It's the hottest week in Britain since record keeping began (a couple of hundred years ago), so sitting in a cool cinema is a nice alternative to my sweltering home! We had a press screening of what is likely to be this week's biggest new movie: Horrible Histories: The Movie - Rotten Romans, which transfers the popular book and stage series to the big screen with an all-star cast of British comics (Lee Mack is leading the charge in the pic above). The film is resolutely silly, like a family-friendly variation on the classic Carry On romps. It's also very funny, and actually recounts some real history.
There were a couple of highbrow indies: Sienna Miller and Christina Hendricks are terrific in American Woman, a grim slice of working-class life that's beautifully shot and played. Tye Sheridan and Jeff Goldblum make an offbeat duo in The Mountain, a surreal and very dark drama about mental illness and social failings. From Mexico, The Chambermaid is a riveting drama about a hotel cleaner in which very little actually happens. Arthouse audiences will love it. And from the Netherlands, Dust is a sensitive, gritty teen drama that takes a hard look at an awkward coming-of-age. There was also this doc...
Illuminated
The True Story of the Illuminati
dir-scr Johnny Royal • narr Johnny Royal
with Josef Wages, Adam Kendall, Reinhard Markner, Olaf Simons, Clyde Lewis, Teresita Arechiga, Eric Bertolli, Brian Butler
release US 30.Jul.19 • 19/US 1h16 ***
Unveiling the most notorious secret society, this documentary is so over-serious that it's both dry and borderline comical. But it's packed with resonant detail. Featuring to-camera interviews with a variety of historians and experts, the film is an eye-opening journey into this unseen world, including re-enactments of its initiation rituals and secret handshakes.
The Illuminati was founded in May 1776 in Bavaria by Adam Weishaupt to improve humanity by accelerating the Enlightenment, deeply Christian but opposing superstition, church influence in government and abuse of state power. Weishaupt is an intriguing figure, and the film dives into his background, as he read forbidden books that explored the dangers of giving too much power to the Catholic Church, which suppressed ideas that threatened its authority. Weishaupt was the first non-Jesuit allowed to teach law at Ingolstadt University, so he made a lot of enemies. His goal was to develop intellect, striving for perfection on earth (he originally called the group the Perfectibilists). By combining elements of Freemasonry the movement spread, and the film covers key turning points until the group was dissolved in 1785 due to internal divisions and official opposition. Oddly, the film never mentions how the Illuminati excluded Jews and women, leaning toward wealthy, young, pliable men. But they also promoted equality among classes and forbade slavery.

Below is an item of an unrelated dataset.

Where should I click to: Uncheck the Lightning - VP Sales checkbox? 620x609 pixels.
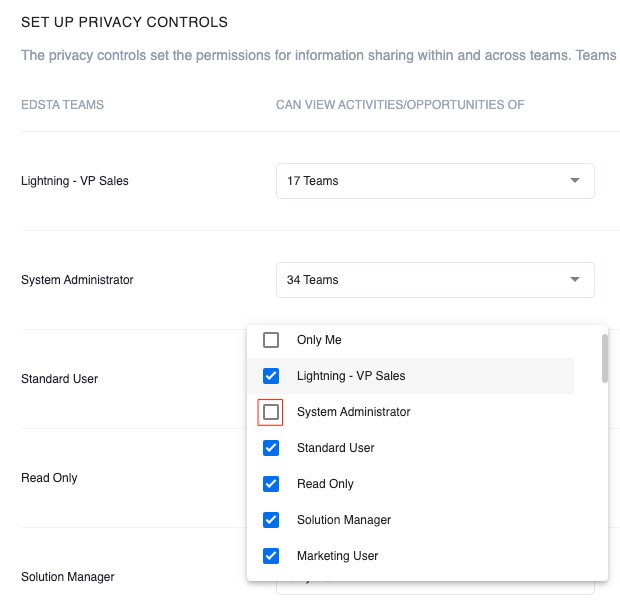coord(270,376)
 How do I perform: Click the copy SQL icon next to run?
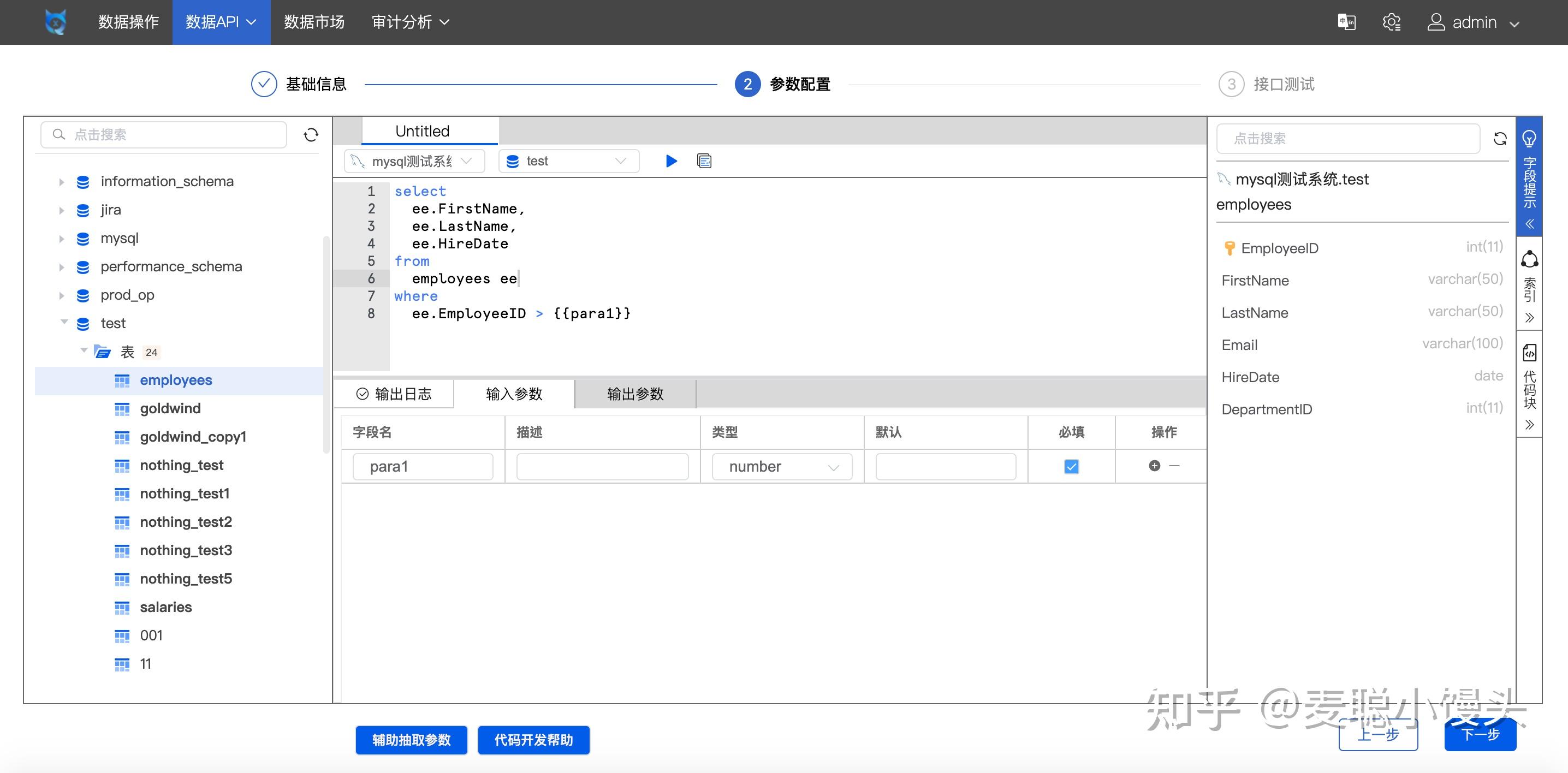pos(704,160)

Filmmaker Johnny Royal narrates in a flat voice, while filling the screen with lushly produced slow-motion dramatisations of a variety of creepy rituals in candle-lit rooms. Combined with the articulate interviewees, this helps the film feel like more than merely a reading of the Wikipedia page. Details about rival secret societies are hugely intriguing, including the way the Freemasons (not the Illuminati) established the United States. Indeed, conspiracies today ignore the real history, conflating various secret orders. Instead, it's the big philosophical ideas and the historical narrative that make this film gripping.
Coming up this next week, we have screenings of Quentin Tarantino's Once Upon a Time in Hollywood, the Fast & Furious spinoff Hobbs & Shaw, Pedro Almodovar's acclaimed Pain & Glory, the Spanish political thriller The Candidate, the French-German thriller Transit, and two animated movies: the sequel The Angry Birds Movie 2 and the fairy tale Charming.